What has been implemented includes the initiation of the first learning and activity courses for people with HIV. This course was developed through a partnership between The Health Information Centre and Department of Infectious Diseases, both at Oslo University Hospital, and the newly established Council for Patients with HIV has also contributed. Here, among other things, the mastery of sex life is an important part. This has been a successful pilot project that is supposed to be a constant for all who are living with HIV, and to all who are diagnosed with HIV, regardless of nationality, ethnicity and sexual orientation. We believe this is an important service for this patient group that until now has received little follow-up beyond the purely medical field. Another important measure implemented under the HIV plan is the training of health professionals who work with people with HIV to assist in their conversations with patients about changes in health-related behaviours, including sexual behaviour. The tool used is a method called motivational interviewing (MI) which increases the patient's motivation to change. In 2011 almost 100 health professionals participated in such courses organised by the Directorate of Health. More such courses are needed, and these courses should be offered at different levels, so that MI is an integral part of care.

Such courses for both patients and healthcare providers is something that can increase both the efficacy and quality of life for people with HIV and are therefore very important health promotion and HIV prevention measures. Earlier initiation of treatment and increased focus on testing for HIV and other sexually transmitted infections are other measures that work to prevent new infections.
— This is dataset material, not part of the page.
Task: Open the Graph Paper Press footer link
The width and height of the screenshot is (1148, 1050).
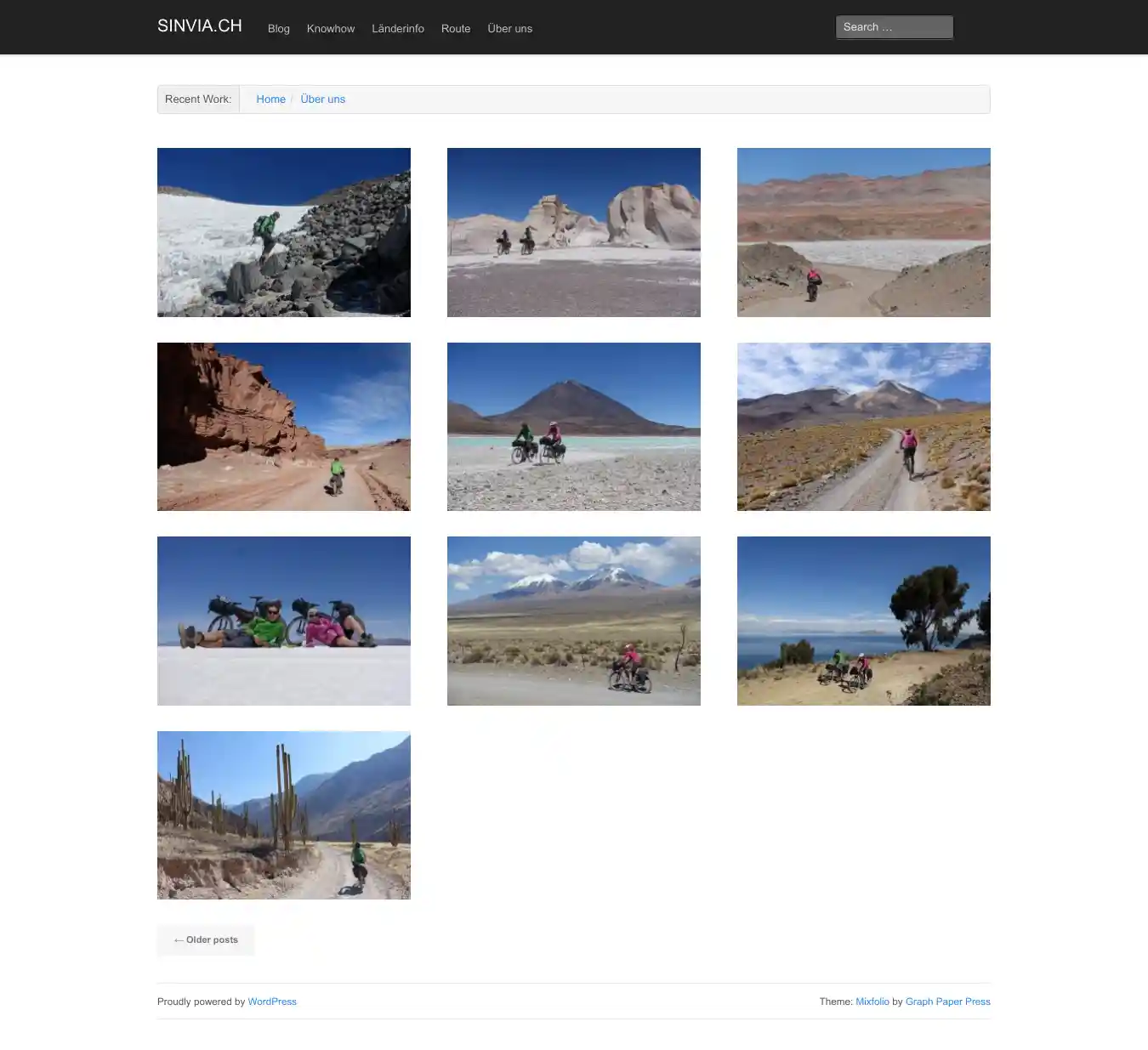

Apart from the above-mentioned exceptions, very few of the other parts of the HIV plan have been completed. Why has this happened? Why has this work come to a standstill? Why have we not managed to achieve several more goals outlined in the plan? Is it due to a lack of real will of the health authorities and other ministries to drive this plan forward? Have they declared themselves satisfied with making a good plan, and then delegated the responsibility for implementation to civil society and health care providers? Success requires national management and monitoring.

The way forward - a new tool offers new opportunities


I believe we have a unique opportunity now to show other countries how HIV and other sexual transmitted infections can and should be dealt with in a constructive and inclusive manner. By focusing on sexual health in general, and for the whole population, we could experience a reduction of HIV and other sexually transmitted infections. We must work to motivate and to inspire each individual and thus safeguard the best interests of society.

It's a new era that should inspire all who live and work in this field. We know so much more now than when HIV was incorporated into the Penal Code. We have completely different opportunities today to fight this virus, by helping as many as possible to independently maintain their health. This is where we can help to reverse the negative trend we are experiencing nationally, and it will also give us an opportunity to show the way internationally. There are many eyes focused on Norway these days who are most interested in how we choose to move forward with this challenge. We have a responsibility to make this our opportunity to achieve the very best possible outcome.